Crystal Echols, an English teacher at the Future School, sent her 15-year-old daughter Onesty Thomas on one of the outings this summer.

“She wanted to do the kayak tour, but I wasn’t sure. I was a little nervous because she was on the water the whole trip. But I want her to be able to travel, so I agreed to backpacking. I grew up with Girl Scouts. I grew up outdoors. I want my children to experience that too.”

Echols said the two have had many conversations about it since then.

“I think she’s been communicating more since she came back,” Echols said. “I’ll say I think she’s thinking about things a little bit more (since she got back from the trip) than just acting or reacting. I think she’s learned to process her thoughts.”

The experience was very different from the sporting activities and sports-related trips her children have taken in the past, and she looks forward to her other two children participating in similar trips in the future. She has also given her permission for Thomas to join the kayak trip next summer.

Thomas said with no family plans to leave town this summer and with much disruption from the COVID-19 pandemic over the past two years, she is keen to take part in the adventures of the outdoor program this summer.

“At first I was a bit scared.

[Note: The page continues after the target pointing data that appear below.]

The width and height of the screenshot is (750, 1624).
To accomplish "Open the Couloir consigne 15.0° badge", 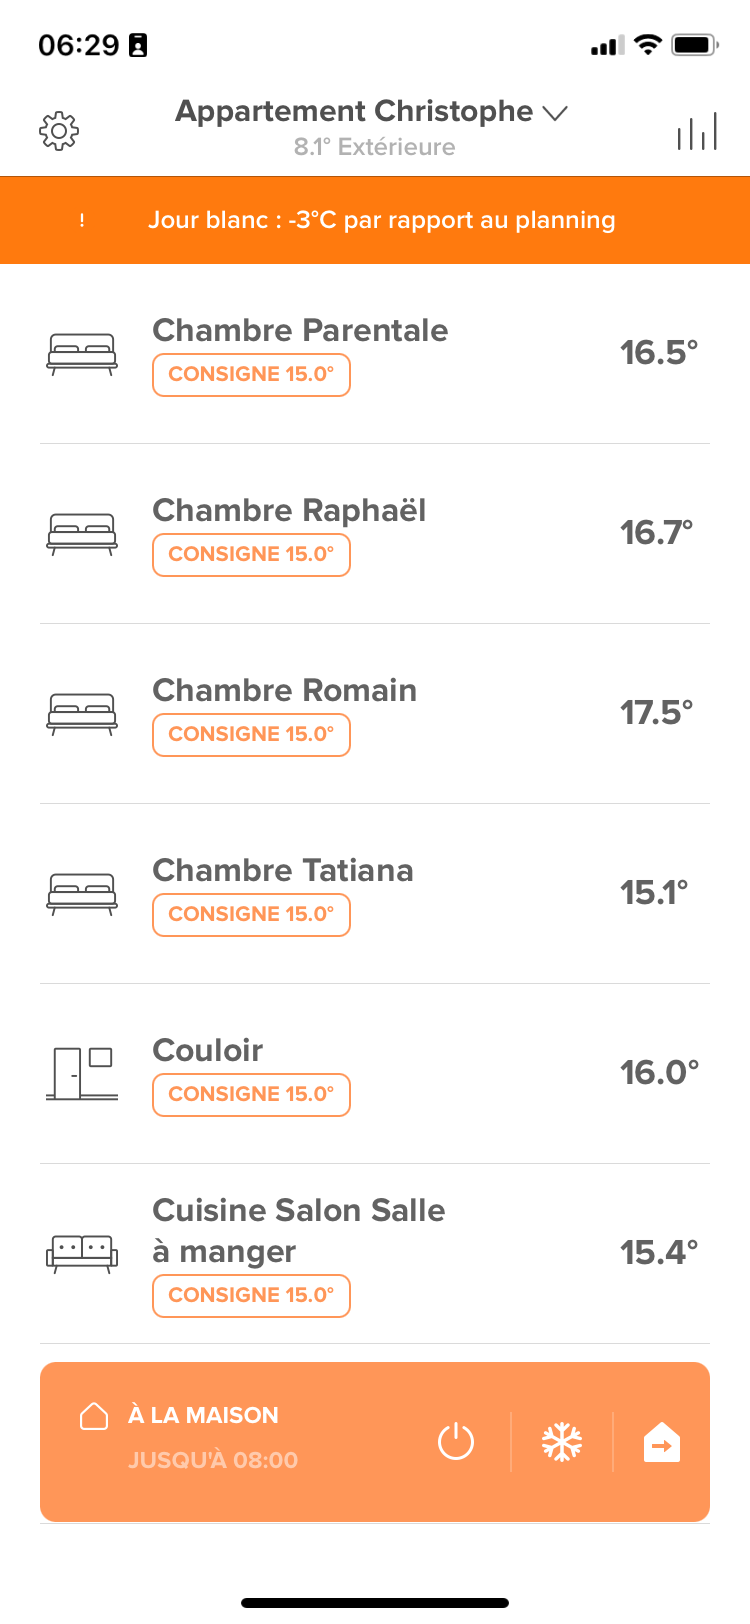I will [251, 1095].
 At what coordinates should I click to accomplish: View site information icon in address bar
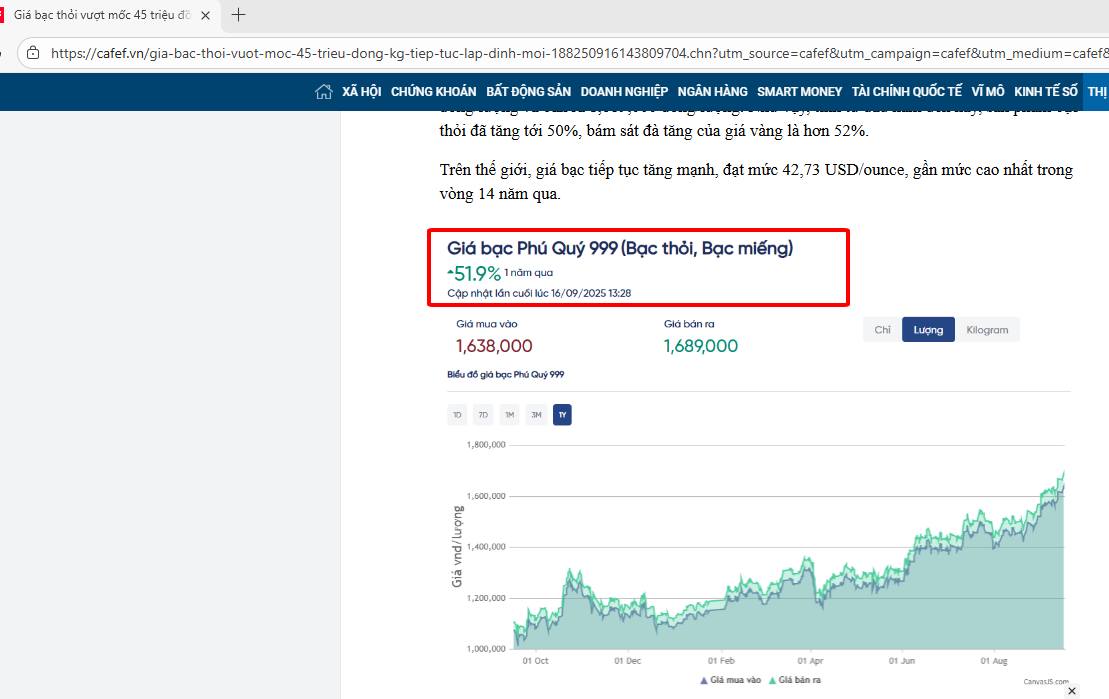pos(33,53)
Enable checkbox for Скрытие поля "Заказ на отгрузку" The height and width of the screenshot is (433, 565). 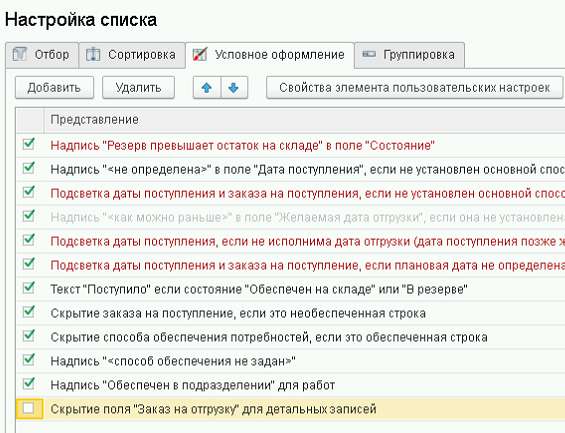(28, 409)
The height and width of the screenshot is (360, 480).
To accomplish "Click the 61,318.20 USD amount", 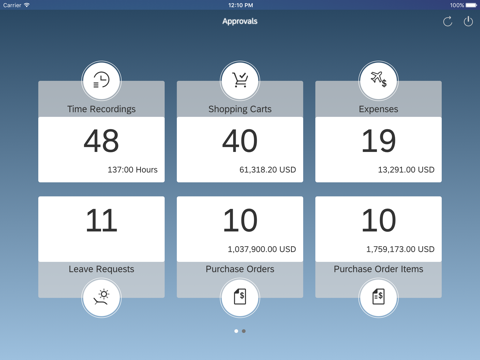I will (x=268, y=170).
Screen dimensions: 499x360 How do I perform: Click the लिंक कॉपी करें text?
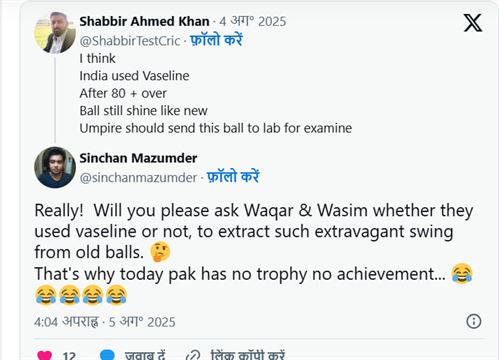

That first night I worried that there might be a bear in front of our tent. But after the first night everything was ok. I had a lot of fun,” she said.

Of the lessons learned over the five days, Thomas said the most important was not to judge people.

“We talked a lot about it. Everyone there was just really nice. It was a great experience,” she said.

Thomas plans to be on at least one of the adventures next summer and said the school’s summer outdoor program is very important to the community as a whole.

“There are so many children who don’t go outside. I think it’s something they have to try,” she said.